Call for action to stem crime in SA's agricultural sector
The Institute for Race Relations (IRR) is calling on government to act “appropriately” as the country’s agricultural sector continues to be threatened by crime.
The call follows AgriSA’s recently released report on crimes affecting farms.
“[It] is a timely call to appreciate the scale of the criminal threat to the farming sector and to take appropriate action‚” said IRR project manager Terence Corrigan.
AgriSA’s report – based on a survey of agriculturalists affiliated to AgriSA’s provincial bodies – showed that 70% of farms had experienced some form of crime in 2017‚ he said. Stock theft was the most common crime‚ followed by theft of infrastructure and equipment.
The report‚ according to Corrigan‚ also showed that some farmers had experienced robbery.
“AgriSA’s survey is an invaluable attempt to quantify the perilous situation under which farming households exist. This applies to all farming communities‚ farmers‚ and their employees‚ of every race. Too often‚ voices both in the state and in society – not least the President – have tried to play this down. It deserves to be acknowledged for the very real and debilitating problem it is‚” Corrigan said.
He said the economic costs of crime in the agricultural sector amounted to billions of rands.
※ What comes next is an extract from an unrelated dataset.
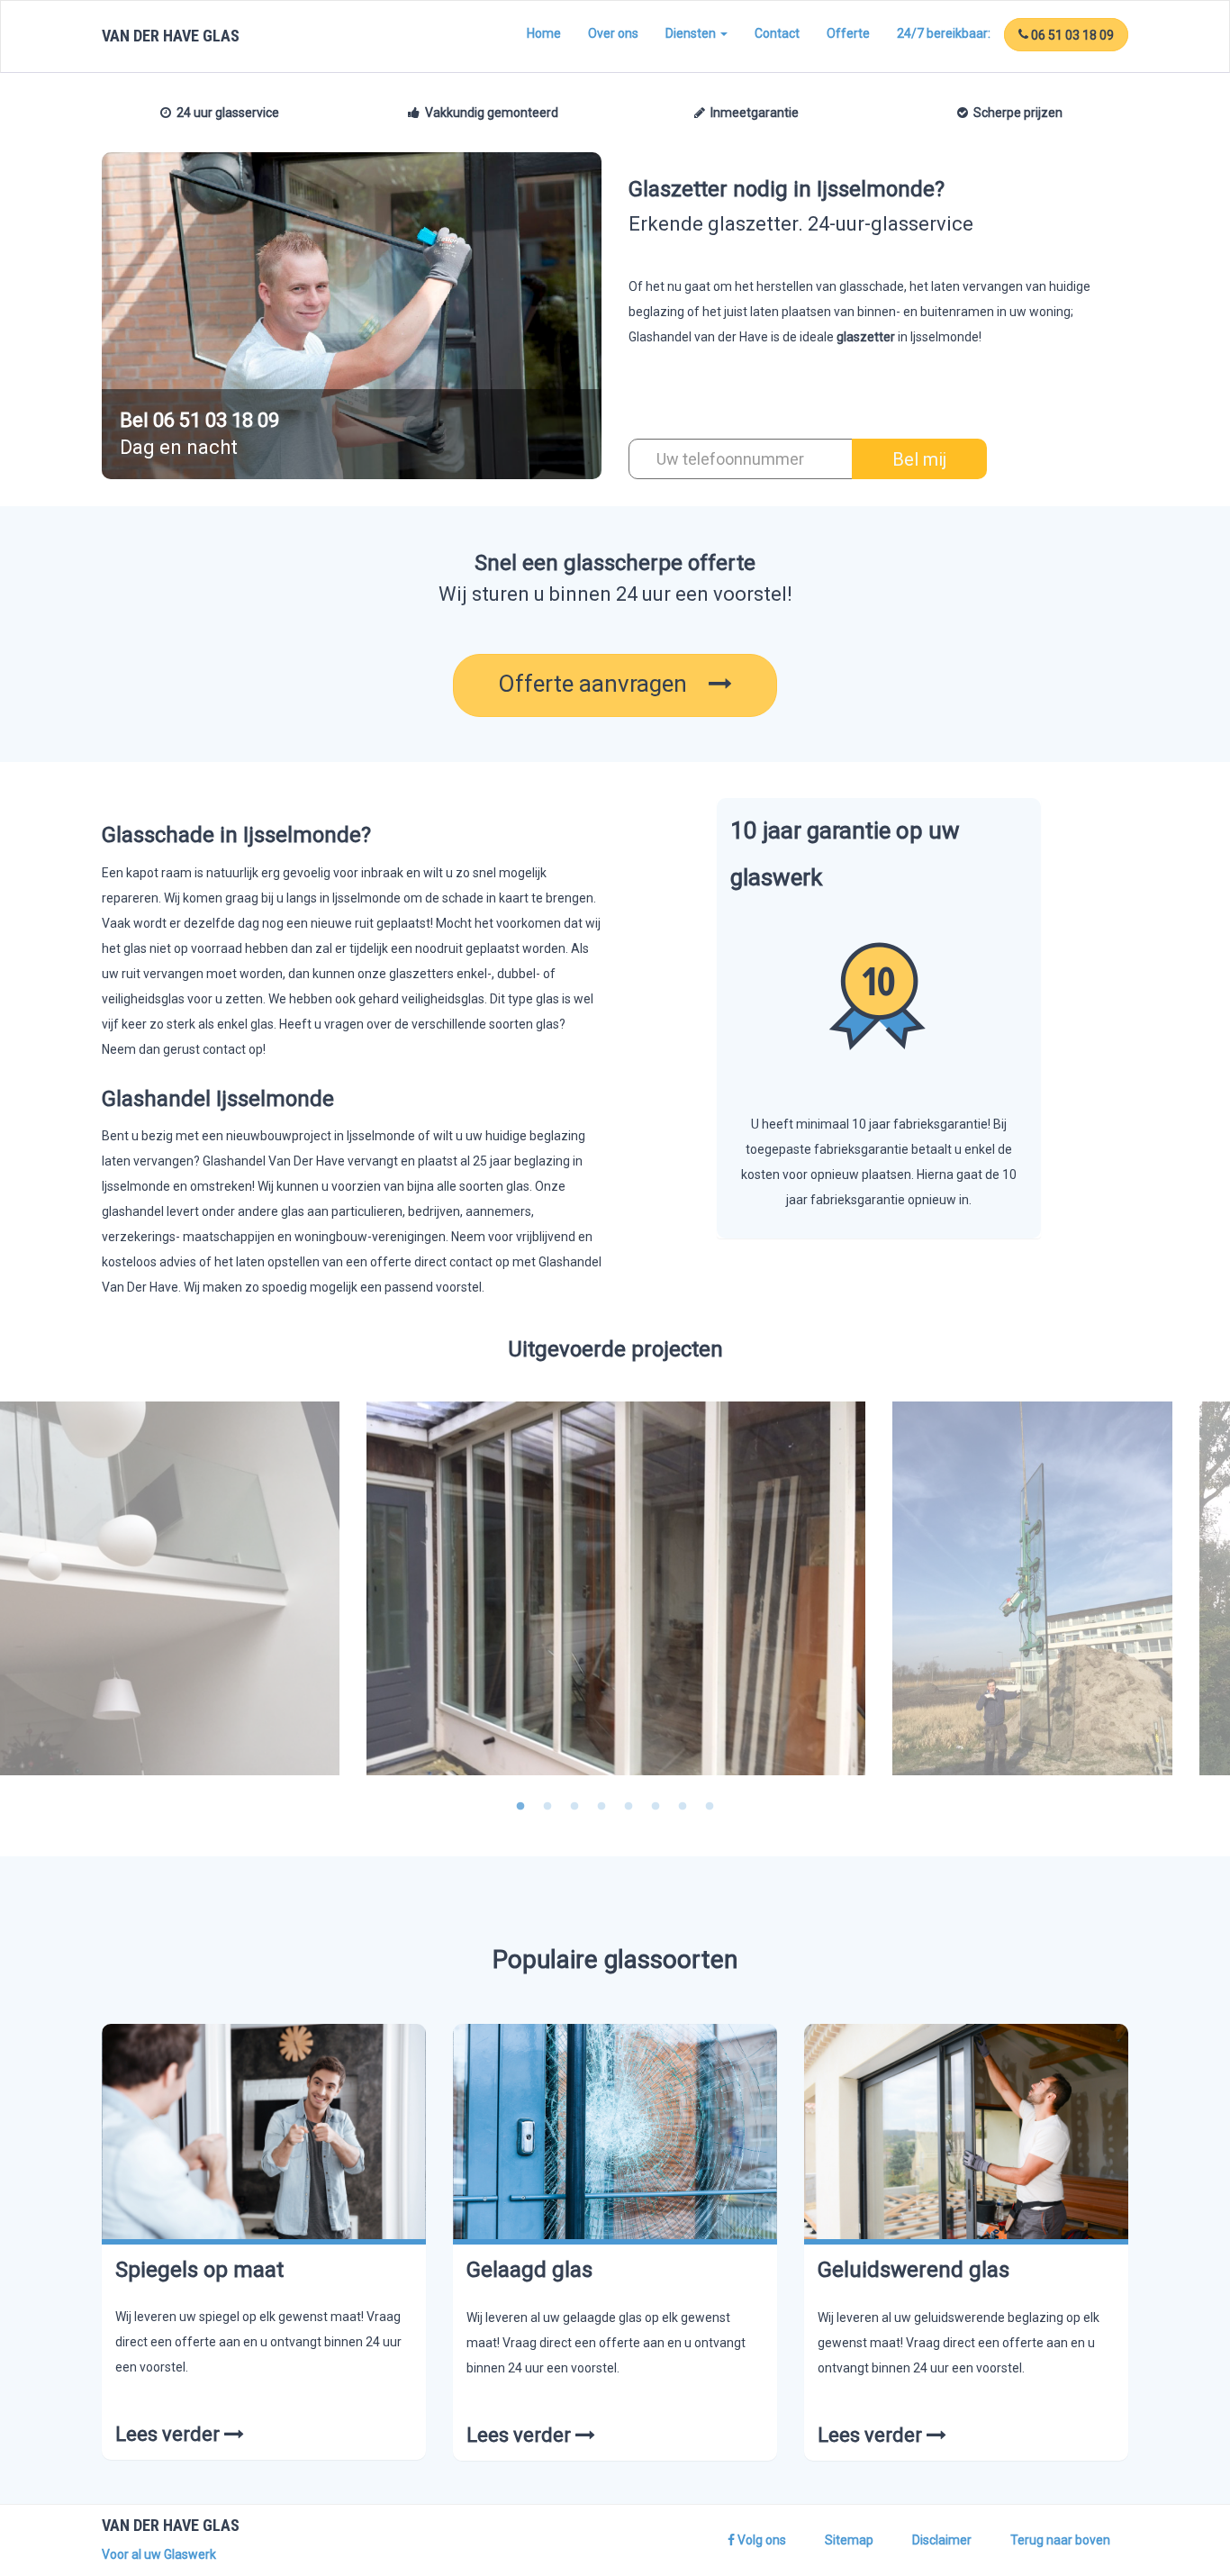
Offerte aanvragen (603, 683)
“The IRR argues that crime directed at farms – whether at property or at people – is a major strategic issue for the agricultural sector. Not only is it imposing very real costs on a sector that is under permanent duress‚ but it is a major disincentive to choosing a career in farming. If unchecked‚ this could prove detrimental to the long-term viability of the sector‚” he said.
According to Corrigan‚ there were some 353 farm murders between 2012/13 and 2017/18
“AgriSA’s study adds additional weight to this. But less remarked on is what that means for South Africa and the farming economy. Concerns about personal safety and the security of one’s assets will drive people away from the industry‚ and dissuade others from entering it. The impact‚ particularly on smaller operators‚ will be corrosive over time.”